TASK REQUIREMENTS:
- A) Transcribe the faculty appointment announcement below word for word, from "Bribiescas named J." up to and including "Biology, effective immediately.".
- B) Pick up the announcement of Richard G. Bribiescas's professorship where it stops, and keep writing it.

PASSAGE SHOWN:
Bribiescas named J. Clayton Stephenson/Yale Class of 1954 Professor
Richard G. Bribiescas, a leading expert on human evolutionary biology whose work bridges the disciplines of anthropology and evolutionary biology, was recently appointed the J. Clayton Stephenson/Yale Class of 1954 Professor of Anthropology and Professor of Ecology and Evolutionary Biology, effective immediately.
He is a member of the Faculty of Arts and Sciences in the Department of Anthropology with a secondary appointment in the Department of Ecology and Evolutionary Biology.
A leading scholar whose work has been widely published in top academic journals, Bribiescas has conducted field research among the Ache people of Paraguay as well as populations in Venezuela, Japan, Ecuador, and the United States as well as various species of non-human primates. He is also the author of two books: “Men: Evolutionary and Life History” (Harvard University Press, 2006), a comprehensive examination of the evolutionary biology of human males, was awarded the 2007 Bronze Medal in the category of science by the Independent Book Publishers Association; and “How Men Age: What Evolution Reveals about Male Health and Mortality” (Princeton University Press, 2016), which won the W.W. Howells Prize for best book in biological anthropology from the American Anthropological Association.

SUPPLIED INFORMATION:
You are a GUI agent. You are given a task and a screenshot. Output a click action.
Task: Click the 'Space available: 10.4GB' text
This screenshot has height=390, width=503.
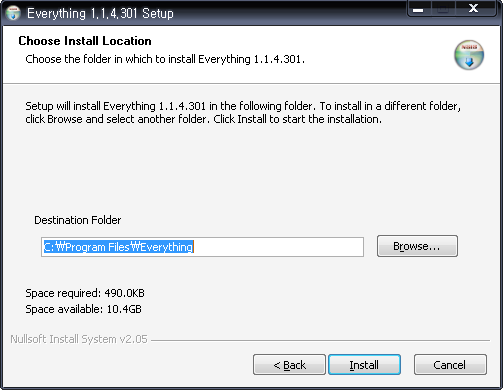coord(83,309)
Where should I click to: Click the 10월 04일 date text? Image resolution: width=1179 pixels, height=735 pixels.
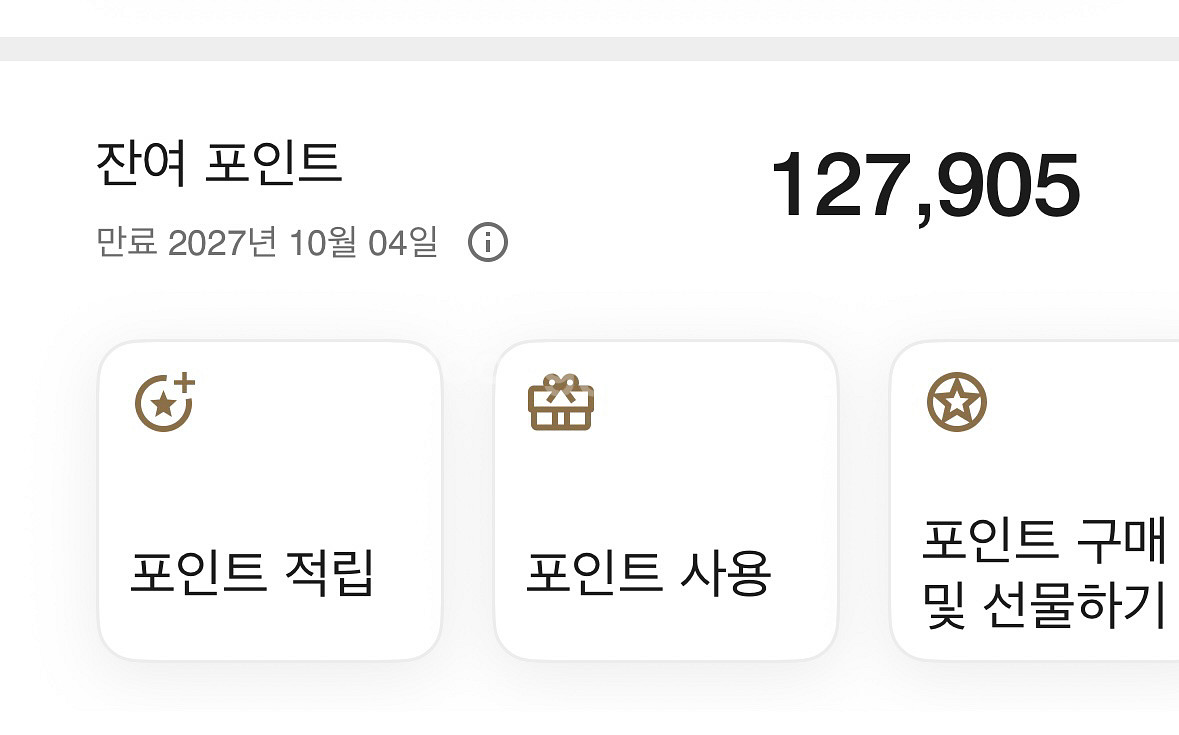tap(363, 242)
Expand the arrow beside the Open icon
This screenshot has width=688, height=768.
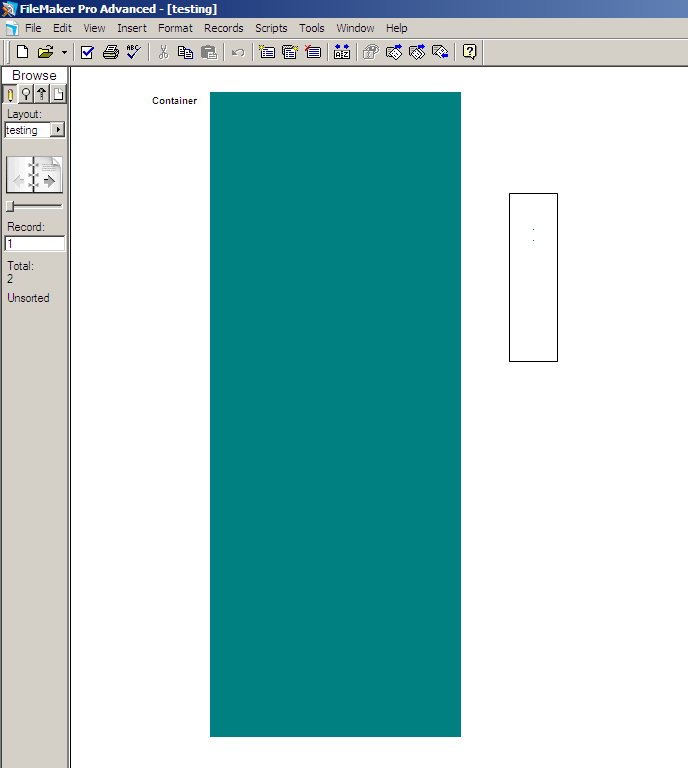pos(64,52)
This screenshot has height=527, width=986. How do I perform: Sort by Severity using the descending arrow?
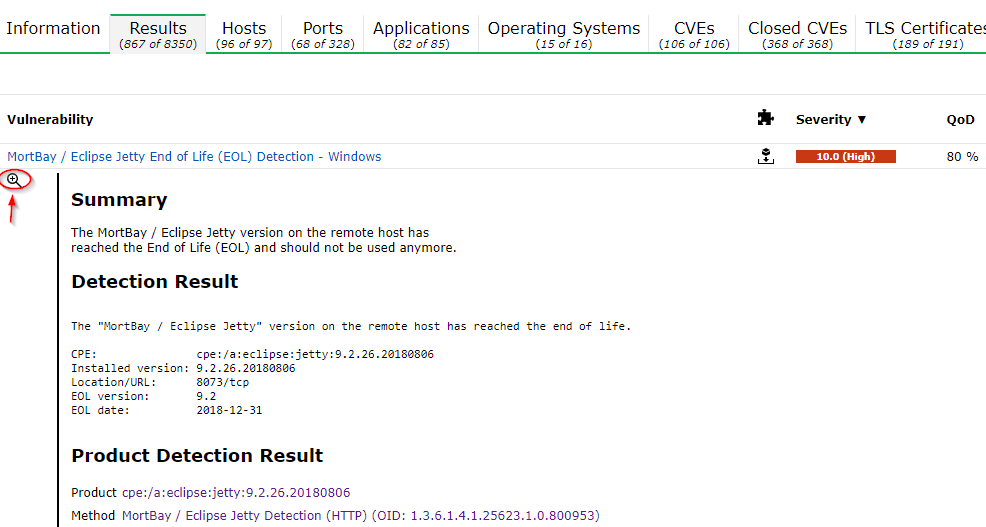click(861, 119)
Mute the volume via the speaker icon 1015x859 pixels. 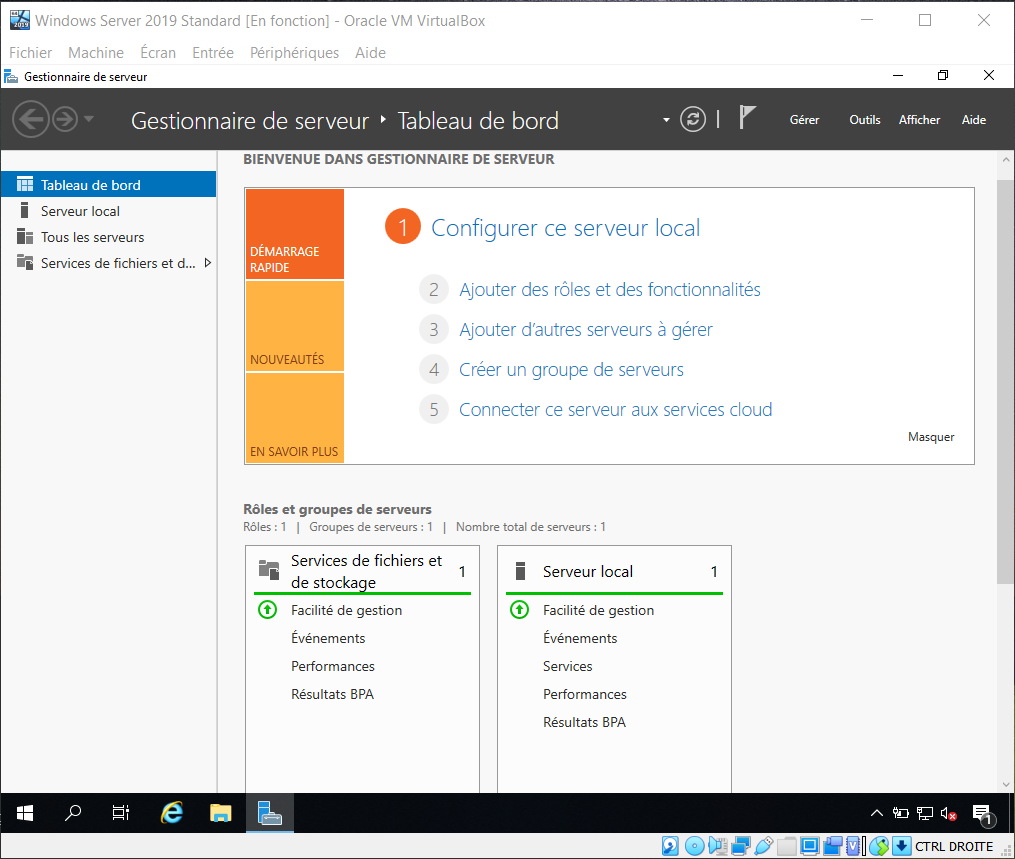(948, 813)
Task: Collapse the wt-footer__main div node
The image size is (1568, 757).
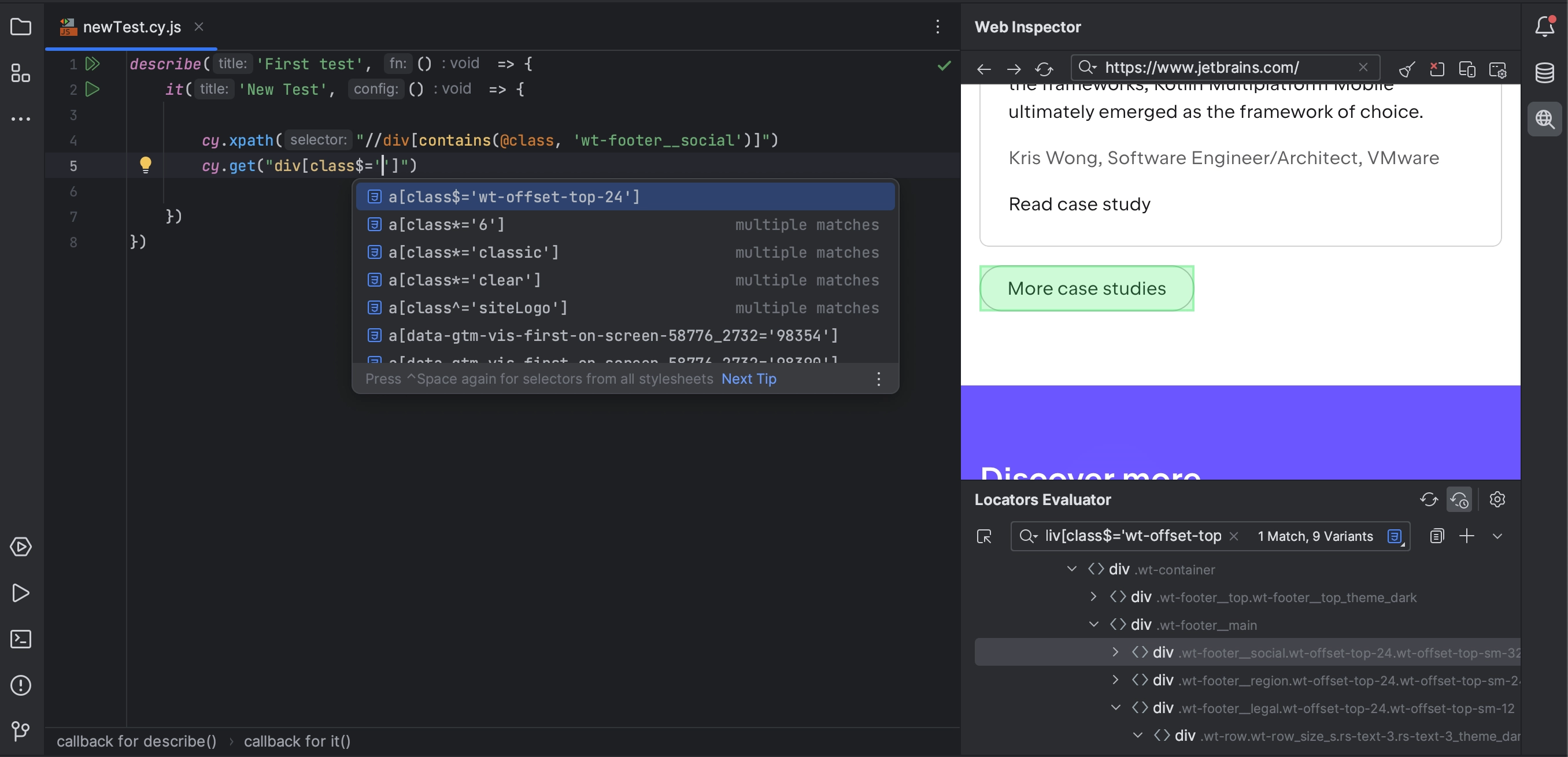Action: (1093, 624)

RESULTS FOR THE EXERCISE:
- A)
Bribiescas named J. Clayton Stephenson/Yale Class of 1954 Professor
Richard G. Bribiescas, a leading expert on human evolutionary biology whose work bridges the disciplines of anthropology and evolutionary biology, was recently appointed the J. Clayton Stephenson/Yale Class of 1954 Professor of Anthropology and Professor of Ecology and Evolutionary Biology, effective immediately.

- B)
In 2007, he was awarded the Medal of 600 Years Anniversary of the Restoration of the Krakow Academy by Jagiellonian University, Krakow, Poland, for his research in human reproductive ecology. He is an elected fellow of the Human Biology Association and in 2018 was named an elected fellow of the American Association for the Advancement of Science (AAAS). In 2022, he was elected as a fellow in the American Academy of Arts and Sciences.
A graduate of the University of California, Los Angeles, Bribiescas holds an A.M. and Ph.D. in anthropology from Harvard. He completed a postdoctoral fellowship in the Reproductive Endocrine Unit of Massachusetts General Hospital before joining the Yale faculty as an assistant professor of anthropology in 1998. In 2009 he was promoted to full professor. He previously served as chair of Yale’s Department of Anthropology and as vice provost for faculty development and diversity.